Department of Chemistry, University of Bath, Claverton Down, Bath, BA2 7AY, UK.
Diamond Light Source, Diamond House, Rutherford Appleton Laboratory, Harwell Oxford, OX11 0DE, UK.

This is an example of the determination of $\pi$ using Monte-Carlo sampling.
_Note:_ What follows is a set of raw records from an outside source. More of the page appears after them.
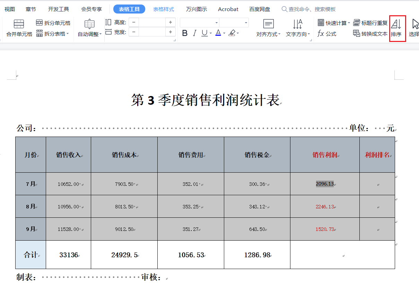Click the italic formatting icon
The image size is (419, 285).
(194, 33)
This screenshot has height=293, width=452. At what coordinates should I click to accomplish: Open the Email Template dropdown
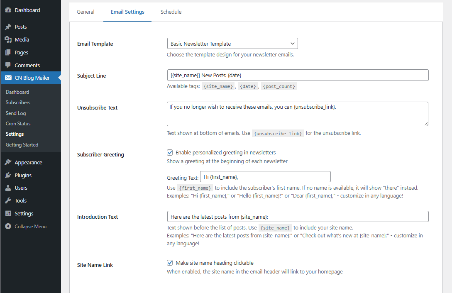click(x=232, y=43)
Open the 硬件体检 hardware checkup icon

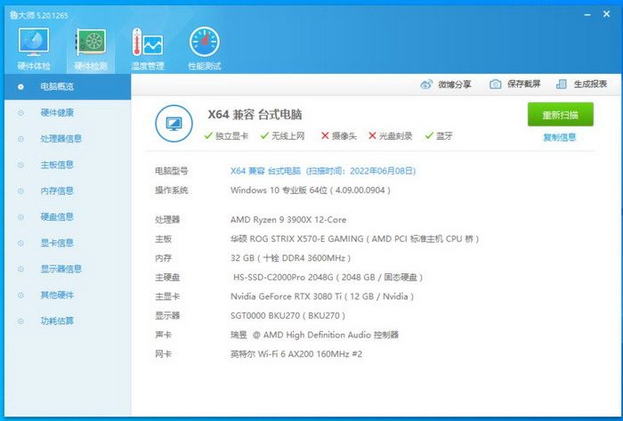click(34, 43)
In this example, a series of points on a x-/y-plane are found randomly, within the range $-1$ and $+1$. The distance is then calcuated between the point and the origin $(0, 0)$, if the distance is less than 1, the point is colorued blue, it is 1 or greater it is coloured orange.

The area of the square can be estimated as the total number of points, while the area of the circle can be estimated as the number of points coloured blue, this allows $pi$ to be found as follows,

$$ A_{\text{square}} = 4r^2 $$

$$ A_{\text{circle}} = \pi r ^2, $$

by equating the values of $r$,

$$ \pi = \frac{4A_{\text{circle}}}{A_{\text{square}}} $$

In [2]:
def distance(a, b):
    return np.sqrt(np.sum((a - b) ** 2, axis=1))
In [3]:
%matplotlib inline

n_values = np.array([3000, 4000, 5000, 6500, 8500, 
                     10000, 15000, 18000, 24000, 30000])
plt.figure(figsize=(10, 25))
gs = setup_plot()

for i, n in enumerate(n_values):
    a = np.random.rand(n, 2) * 2 - 1
    
    in_circle = a[np.where(distance(a, [0, 0]) < 1)]
    out_circle = a[np.where(distance(a, [0, 0]) >= 1)]
    pi = in_circle.shape[0] / n * 4
    
    plot(i, n, pi, in_circle, out_circle)
plt.show()